Put all of the rows below into a numbered list, omitting any blank lines. Leave the pictures out of the list.

***

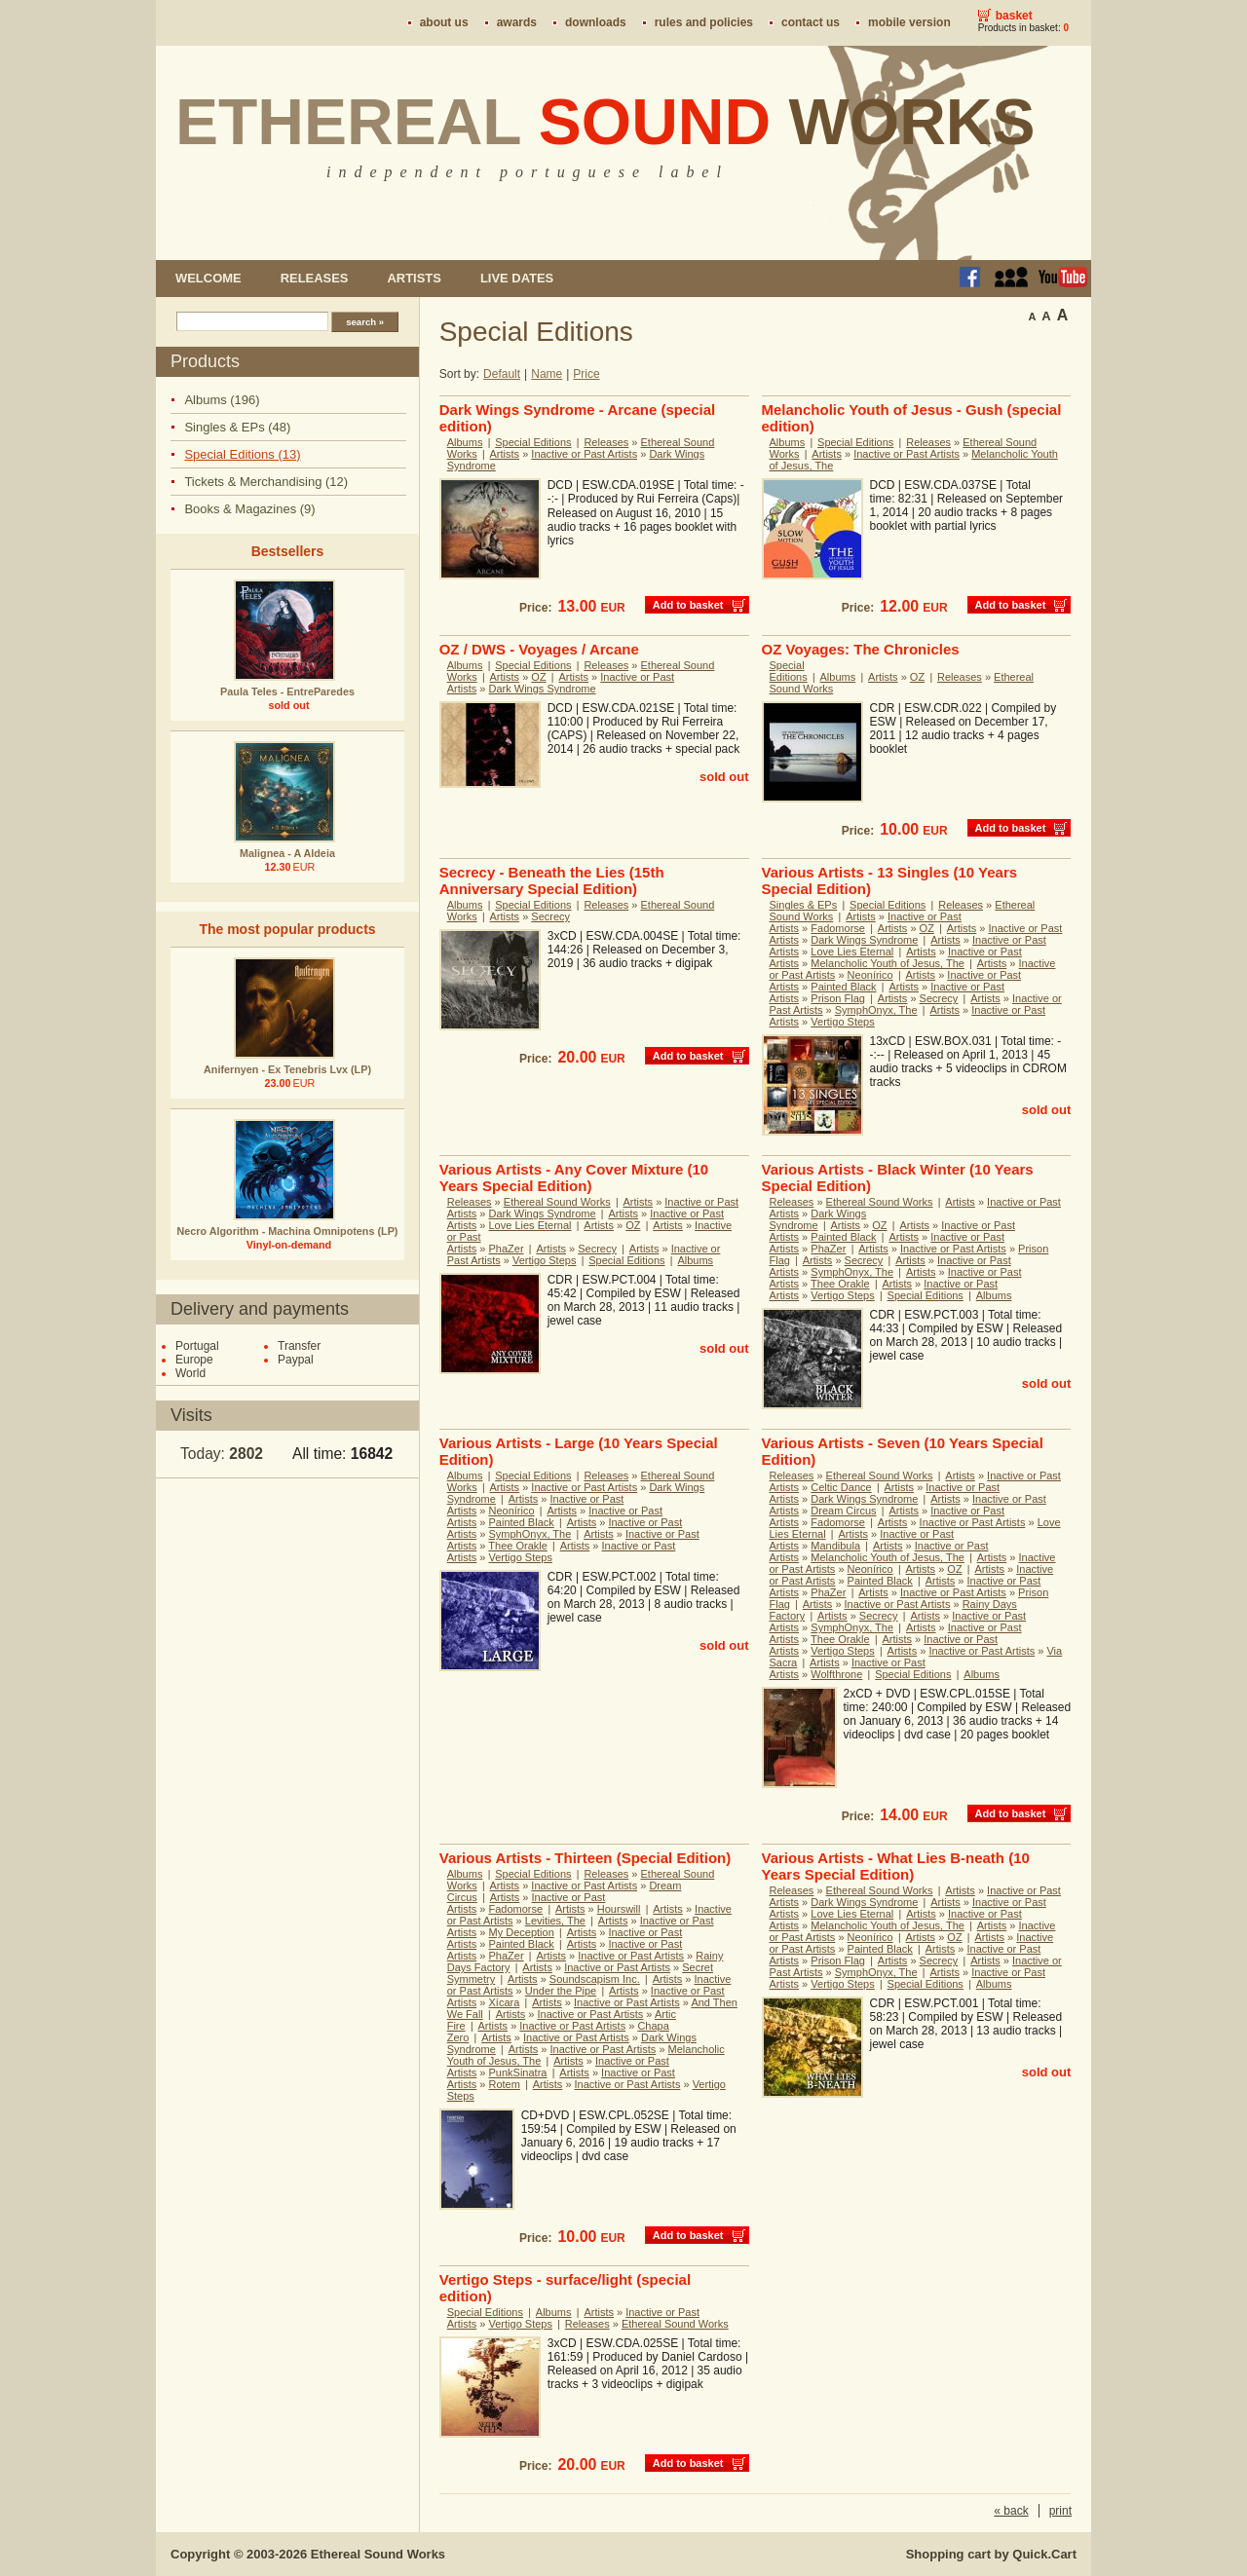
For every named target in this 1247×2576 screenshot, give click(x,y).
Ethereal (605, 122)
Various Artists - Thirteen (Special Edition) (585, 1857)
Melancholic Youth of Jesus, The (887, 963)
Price (586, 374)
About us (444, 22)
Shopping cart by (991, 2554)
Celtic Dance (841, 1487)
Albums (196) (221, 399)
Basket (1014, 15)
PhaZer (506, 1248)
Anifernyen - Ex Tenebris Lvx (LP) (287, 1069)
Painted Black (843, 986)
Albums (465, 442)
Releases (315, 278)
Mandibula (835, 1545)
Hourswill (619, 1909)
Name (546, 374)
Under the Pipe (560, 1991)
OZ (538, 677)
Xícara (504, 2002)
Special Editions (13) (242, 454)
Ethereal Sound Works (557, 1202)
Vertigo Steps (842, 1021)
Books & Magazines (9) (249, 509)
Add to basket (688, 605)
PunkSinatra (518, 2072)
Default (501, 374)
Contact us (810, 22)
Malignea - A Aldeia (287, 853)
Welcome (208, 278)
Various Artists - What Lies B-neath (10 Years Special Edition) (896, 1866)
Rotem (504, 2084)
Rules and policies (704, 22)
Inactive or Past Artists (584, 454)
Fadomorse (838, 928)
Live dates (516, 278)
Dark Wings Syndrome (542, 688)
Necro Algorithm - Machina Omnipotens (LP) (287, 1231)
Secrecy (550, 916)
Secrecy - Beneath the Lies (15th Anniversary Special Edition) (551, 880)
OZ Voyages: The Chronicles (861, 649)
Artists (413, 278)
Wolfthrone (836, 1674)
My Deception (521, 1932)
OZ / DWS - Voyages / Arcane (539, 649)
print (1060, 2511)
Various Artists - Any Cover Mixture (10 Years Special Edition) (573, 1177)
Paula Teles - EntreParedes (287, 691)
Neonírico (870, 975)
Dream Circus (843, 1510)
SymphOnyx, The (876, 1010)
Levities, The (555, 1920)
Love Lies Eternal (852, 951)
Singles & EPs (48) (237, 427)
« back (1011, 2511)
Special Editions (533, 442)
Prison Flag (838, 998)
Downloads (595, 22)
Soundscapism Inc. (594, 1979)
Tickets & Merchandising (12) (266, 481)
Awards (517, 22)
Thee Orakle (840, 1283)
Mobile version (909, 22)
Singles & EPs (804, 905)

***

RESULT OF THE EXERCISE -
1. For every named target in this 1247×2576 screenshot, give click(x,y).
2. Ethereal (605, 122)
3. Various Artists - Thirteen (Special Edition) (585, 1857)
4. Melancholic Youth of Jesus, The (887, 963)
5. Price (586, 374)
6. About us (444, 22)
7. Shopping cart by (991, 2554)
8. Celtic Dance (841, 1487)
9. Albums (196) (221, 399)
10. Basket (1014, 15)
11. PhaZer (506, 1248)
12. Anifernyen - Ex Tenebris Lvx (LP) (287, 1069)
13. Painted Black (843, 986)
14. Albums (465, 442)
15. Releases (315, 278)
16. Mandibula (835, 1545)
17. Hourswill (619, 1909)
18. Name (546, 374)
19. Under the Pipe (560, 1991)
20. OZ (538, 677)
21. Xícara (504, 2002)
22. Special Editions (13) (242, 454)
23. Ethereal Sound Works (557, 1202)
24. Vertigo Steps (842, 1021)
25. Books & Magazines (9) (249, 509)
26. Add to basket (688, 605)
27. PunkSinatra (518, 2072)
28. Default (501, 374)
29. Contact us (810, 22)
30. Malignea - A Aldeia (287, 853)
31. Welcome (208, 278)
32. Various Artists - What Lies B-neath (10 Years Special Edition) (896, 1866)
33. Rotem (504, 2084)
34. Rules and policies (704, 22)
35. Inactive or Past Artists (584, 454)
36. Fadomorse (838, 928)
37. Live dates (516, 278)
38. Dark Wings Syndrome (542, 688)
39. Necro Algorithm - Machina Omnipotens (LP) (287, 1231)
40. Secrecy (550, 916)
41. Secrecy - Beneath the Lies (15th Anniversary Special Edition) (551, 880)
42. OZ Voyages: The Chronicles (861, 649)
43. Artists (413, 278)
44. Wolfthrone (836, 1674)
45. My Deception (521, 1932)
46. OZ / DWS - Voyages / Arcane (539, 649)
47. print (1060, 2511)
48. Various Artists - Any Cover Mixture (10 Years Special Edition) (573, 1177)
49. Paula Teles - EntreParedes (287, 691)
50. Neonírico (870, 975)
51. Dream Circus (843, 1510)
52. SymphOnyx, The (876, 1010)
53. Levities, The (555, 1920)
54. Love Lies Eternal (852, 951)
55. Singles & EPs (48) (237, 427)
56. « back (1011, 2511)
57. Special Editions (533, 442)
58. Prison Flag (838, 998)
59. Downloads (595, 22)
60. Soundscapism Inc. (594, 1979)
61. Tickets & Merchandising (12) (266, 481)
62. Awards (517, 22)
63. Thee Orakle (840, 1283)
64. Mobile version (909, 22)
65. Singles & EPs (804, 905)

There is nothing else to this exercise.